- Brief -
Without any of the pictures, print every record below exactly.

(Stored items)

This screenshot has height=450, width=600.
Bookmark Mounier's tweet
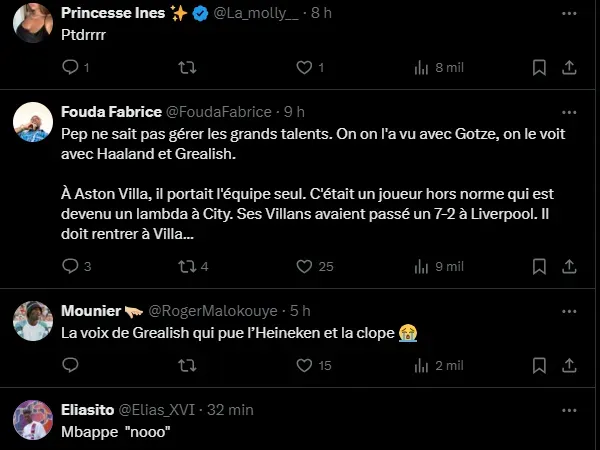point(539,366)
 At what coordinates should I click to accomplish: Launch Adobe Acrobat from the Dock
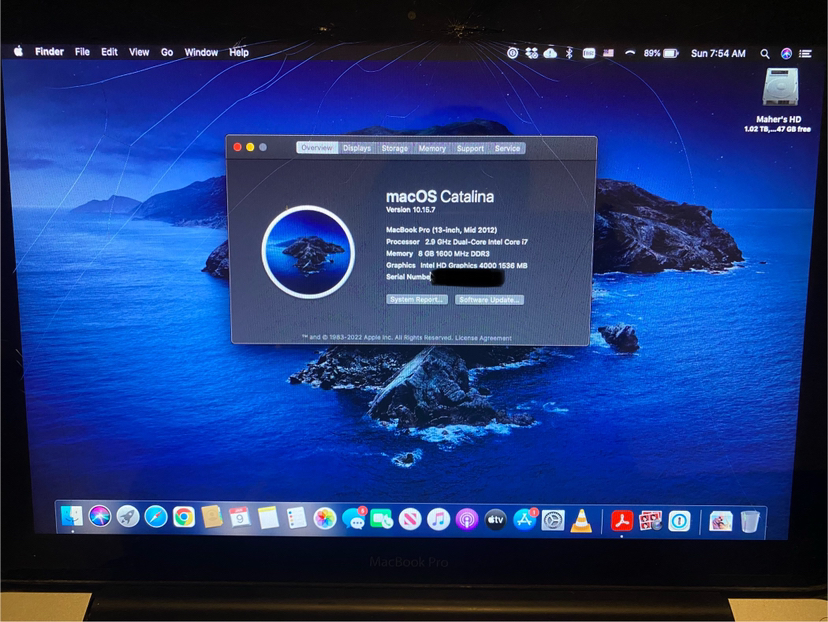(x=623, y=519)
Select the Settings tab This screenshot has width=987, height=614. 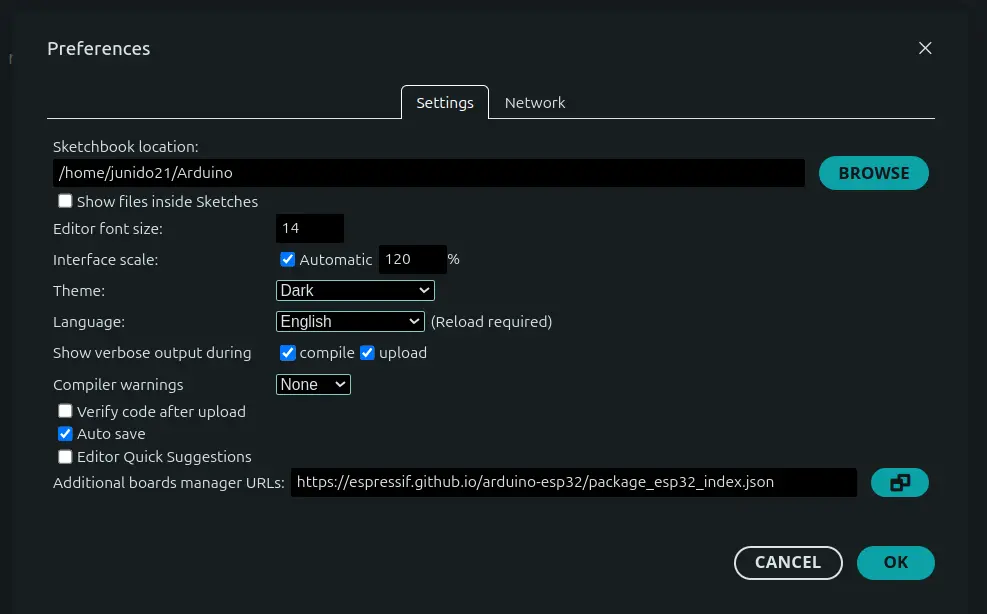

- Task result -
This screenshot has height=450, width=600.
Bookmark Mounier's tweet
point(539,366)
 At what coordinates should I click to accomplish: Launch Adobe Acrobat from the Dock
(x=623, y=519)
Select the Settings tab This screenshot has width=987, height=614. 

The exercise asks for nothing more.